A family connection to politics
When he left high school in St. John's, Taylor initially thought he might go into business, but changed his mind
"I think I like history and politics and these things, more than accounting and human resources."
In fact, his curiosity about politics goes back to when he was about seven years old.
"When my uncle [Danny Williams] was premier, I watched him deliver a budget or something … and I remember I came home and made a little premier's book, and read the budget. Well, clearly I didn't read it — I skimmed the budget. So, I had a little interest then."
The internships aren't a requirement of the university, but rather of a hefty scholarship he was given by the Loran Foundation in 2015. The $100,000 award covers his tuition and internships for five years.
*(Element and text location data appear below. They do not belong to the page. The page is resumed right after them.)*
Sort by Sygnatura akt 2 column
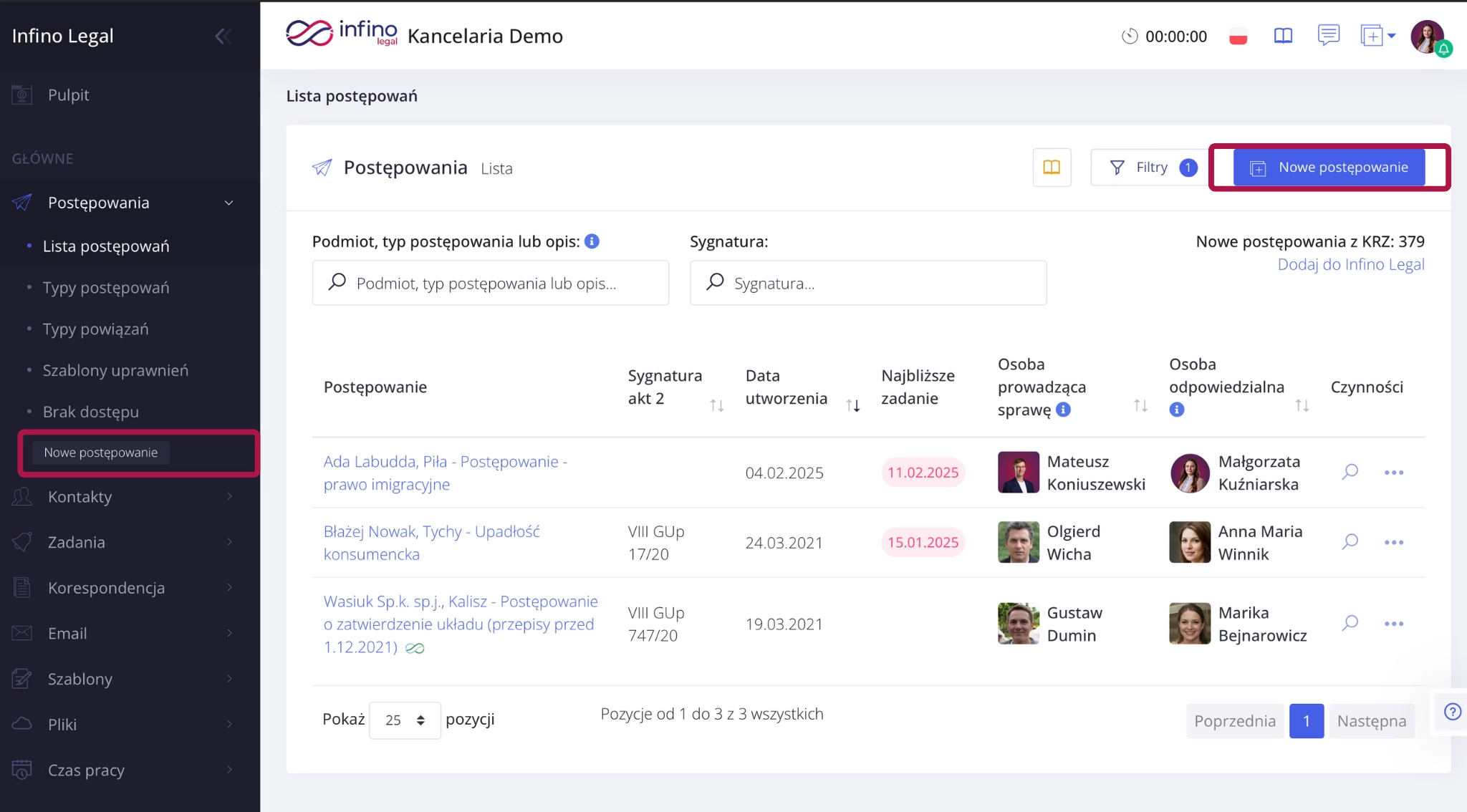Viewport: 1467px width, 812px height. [x=716, y=405]
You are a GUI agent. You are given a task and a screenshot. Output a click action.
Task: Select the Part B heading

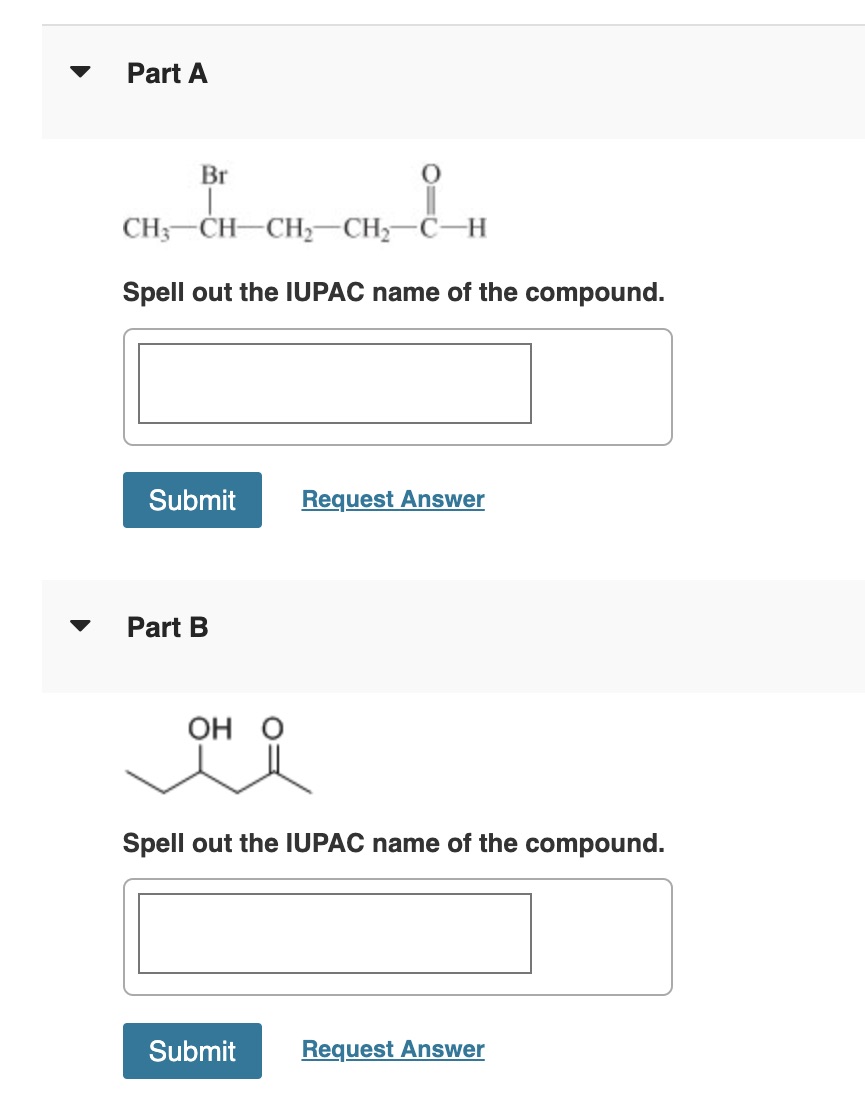pyautogui.click(x=166, y=627)
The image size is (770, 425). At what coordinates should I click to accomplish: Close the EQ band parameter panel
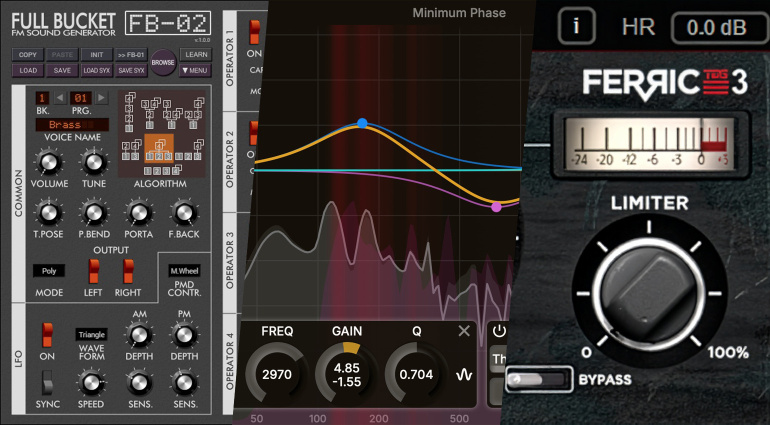[x=464, y=331]
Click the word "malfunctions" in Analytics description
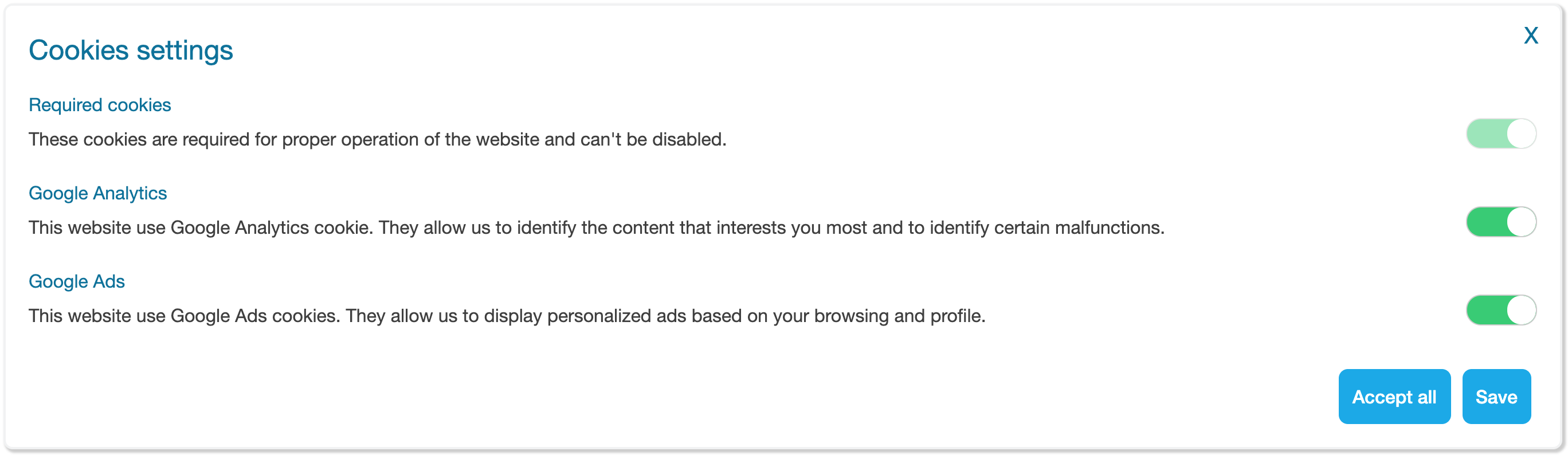Image resolution: width=1568 pixels, height=455 pixels. 1108,227
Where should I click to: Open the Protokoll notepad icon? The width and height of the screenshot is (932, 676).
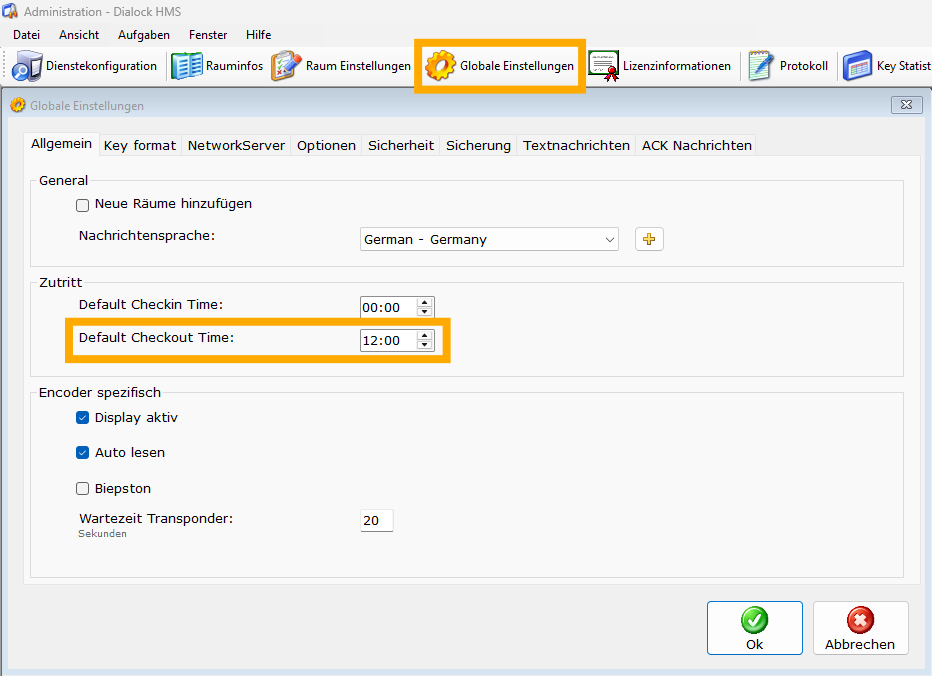point(761,66)
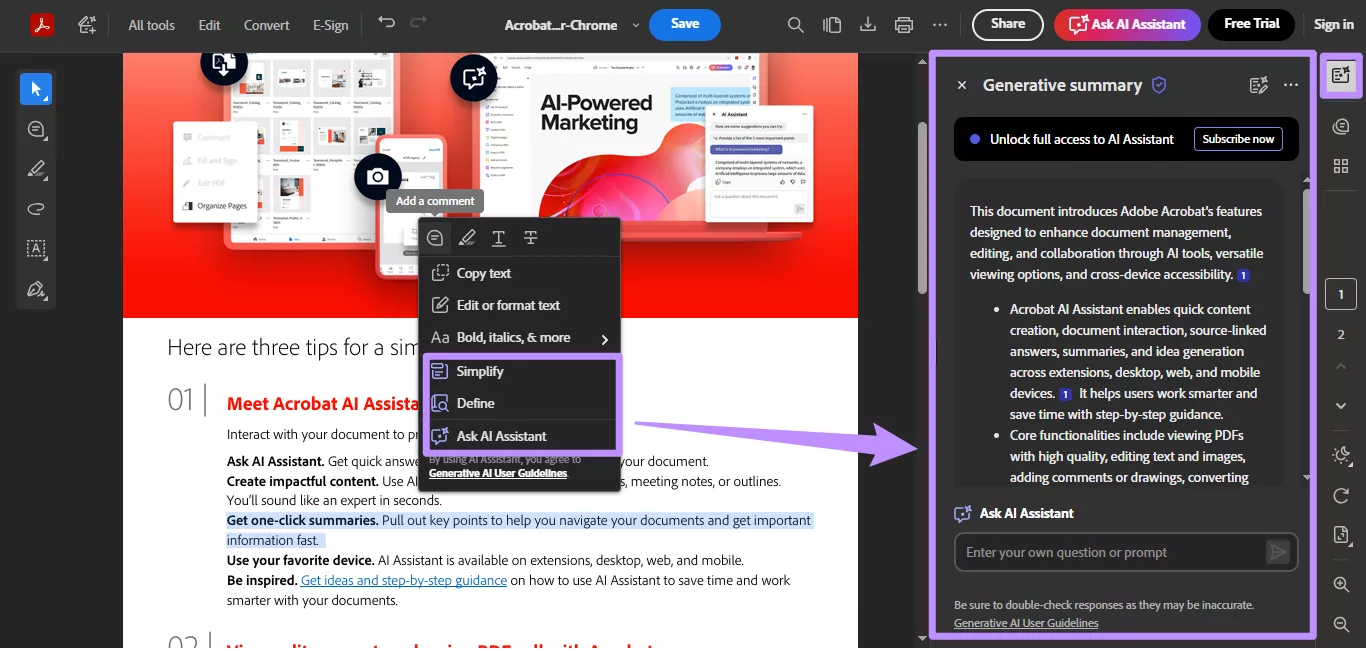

When he graduates this year, Taylor hopes to do a masters degree in either the U.K. or France. But he'd still like to do something related to American foreign policy in the end.
So, what does he think of his former boss, now that she's been thrust back into a major leadership role?
Taylor said he sympathizes with the new young crop of Democrats who want to inject new blood into the party. Many have complained about Pelosi's age.
"I get it when younger Democrats say we need generational change and we need a more inclusive leadership that's not just the same three people," said Taylor, noting that even Pelosi's top two top aides are, like her, pushing 80.
"At the same time, I feel she's obviously held to a different standard as a woman."
In the end, he said, Democrats made the right choice in electing her as speaker, given her track record of getting results.